→ **EXERCISE DATA**:
——————
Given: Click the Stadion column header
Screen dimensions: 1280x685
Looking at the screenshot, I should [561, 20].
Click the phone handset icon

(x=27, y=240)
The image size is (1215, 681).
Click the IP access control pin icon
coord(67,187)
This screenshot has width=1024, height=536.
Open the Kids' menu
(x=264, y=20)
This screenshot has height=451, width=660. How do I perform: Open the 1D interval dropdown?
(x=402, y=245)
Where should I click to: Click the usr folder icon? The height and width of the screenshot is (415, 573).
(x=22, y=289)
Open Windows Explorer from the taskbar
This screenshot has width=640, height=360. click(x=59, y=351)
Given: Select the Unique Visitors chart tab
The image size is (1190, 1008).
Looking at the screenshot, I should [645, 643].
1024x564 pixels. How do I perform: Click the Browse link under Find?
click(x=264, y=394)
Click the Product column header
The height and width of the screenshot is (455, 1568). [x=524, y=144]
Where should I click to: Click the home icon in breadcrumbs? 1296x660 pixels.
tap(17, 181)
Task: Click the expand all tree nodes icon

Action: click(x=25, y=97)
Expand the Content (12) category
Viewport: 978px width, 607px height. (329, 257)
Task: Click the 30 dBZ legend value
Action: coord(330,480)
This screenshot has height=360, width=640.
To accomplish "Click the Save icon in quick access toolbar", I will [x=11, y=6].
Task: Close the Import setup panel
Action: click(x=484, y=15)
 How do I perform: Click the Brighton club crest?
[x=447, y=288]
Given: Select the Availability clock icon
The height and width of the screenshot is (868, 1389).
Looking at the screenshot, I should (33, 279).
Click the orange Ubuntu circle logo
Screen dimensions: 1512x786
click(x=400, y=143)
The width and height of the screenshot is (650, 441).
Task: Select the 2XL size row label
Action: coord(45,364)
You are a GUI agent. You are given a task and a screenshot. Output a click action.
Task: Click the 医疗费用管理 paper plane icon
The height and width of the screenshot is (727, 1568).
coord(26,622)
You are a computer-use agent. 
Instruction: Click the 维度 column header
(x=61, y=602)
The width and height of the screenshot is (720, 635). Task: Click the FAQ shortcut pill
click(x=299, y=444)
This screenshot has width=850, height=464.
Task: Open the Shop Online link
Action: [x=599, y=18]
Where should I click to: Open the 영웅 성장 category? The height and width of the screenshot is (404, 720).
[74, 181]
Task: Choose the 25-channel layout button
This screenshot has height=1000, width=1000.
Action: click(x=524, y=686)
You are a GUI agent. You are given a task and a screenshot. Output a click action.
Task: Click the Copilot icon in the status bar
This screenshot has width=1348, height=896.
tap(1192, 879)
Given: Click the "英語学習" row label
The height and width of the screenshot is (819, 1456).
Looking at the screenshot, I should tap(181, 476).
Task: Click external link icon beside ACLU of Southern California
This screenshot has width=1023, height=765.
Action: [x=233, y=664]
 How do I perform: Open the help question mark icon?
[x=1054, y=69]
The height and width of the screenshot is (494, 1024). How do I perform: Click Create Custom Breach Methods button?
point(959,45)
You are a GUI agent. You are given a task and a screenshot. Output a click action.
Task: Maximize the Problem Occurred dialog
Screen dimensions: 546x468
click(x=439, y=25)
——————
→ **AIM OF THE EXERCISE**: Every record above must appear again in the answer, unchanged.

→ **ANSWER BELOW**:
Given: Click the Stadion column header
Screen dimensions: 1280x685
Looking at the screenshot, I should [561, 20].
Click the phone handset icon

(x=27, y=240)
The image size is (1215, 681).
Click the IP access control pin icon
coord(67,187)
This screenshot has width=1024, height=536.
Open the Kids' menu
(x=264, y=20)
This screenshot has height=451, width=660. How do I perform: Open the 1D interval dropdown?
(x=402, y=245)
Where should I click to: Click the usr folder icon? The height and width of the screenshot is (415, 573).
(x=22, y=289)
Open Windows Explorer from the taskbar
This screenshot has width=640, height=360. click(x=59, y=351)
Given: Select the Unique Visitors chart tab
The image size is (1190, 1008).
Looking at the screenshot, I should [645, 643].
1024x564 pixels. How do I perform: Click the Browse link under Find?
click(x=264, y=394)
Click the Product column header
The height and width of the screenshot is (455, 1568). [x=524, y=144]
Where should I click to: Click the home icon in breadcrumbs? 1296x660 pixels.
tap(17, 181)
Task: Click the expand all tree nodes icon

Action: click(x=25, y=97)
Expand the Content (12) category
Viewport: 978px width, 607px height. (329, 257)
Task: Click the 30 dBZ legend value
Action: coord(330,480)
This screenshot has height=360, width=640.
To accomplish "Click the Save icon in quick access toolbar", I will [x=11, y=6].
Task: Close the Import setup panel
Action: click(x=484, y=15)
 How do I perform: Click the Brighton club crest?
[x=447, y=288]
Given: Select the Availability clock icon
The height and width of the screenshot is (868, 1389).
Looking at the screenshot, I should (33, 279).
Click the orange Ubuntu circle logo
Screen dimensions: 1512x786
click(x=400, y=143)
The width and height of the screenshot is (650, 441).
Task: Select the 2XL size row label
Action: coord(45,364)
You are a GUI agent. You are given a task and a screenshot. Output a click action.
Task: Click the 医疗费用管理 paper plane icon
The height and width of the screenshot is (727, 1568).
coord(26,622)
You are a computer-use agent. 
Instruction: Click the 维度 column header
(x=61, y=602)
The width and height of the screenshot is (720, 635). Task: Click the FAQ shortcut pill
click(x=299, y=444)
This screenshot has width=850, height=464.
Task: Open the Shop Online link
Action: [x=599, y=18]
Where should I click to: Open the 영웅 성장 category? The height and width of the screenshot is (404, 720).
[74, 181]
Task: Choose the 25-channel layout button
This screenshot has height=1000, width=1000.
Action: click(x=524, y=686)
You are a GUI agent. You are given a task and a screenshot. Output a click action.
Task: Click the Copilot icon in the status bar
This screenshot has width=1348, height=896.
tap(1192, 879)
Given: Click the "英語学習" row label
The height and width of the screenshot is (819, 1456).
Looking at the screenshot, I should tap(181, 476).
Task: Click external link icon beside ACLU of Southern California
This screenshot has width=1023, height=765.
Action: [x=233, y=664]
 How do I perform: Open the help question mark icon?
[x=1054, y=69]
The height and width of the screenshot is (494, 1024). How do I perform: Click Create Custom Breach Methods button?
point(959,45)
You are a GUI agent. You are given a task and a screenshot. Output a click action.
Task: Maximize the Problem Occurred dialog
Screen dimensions: 546x468
click(x=439, y=25)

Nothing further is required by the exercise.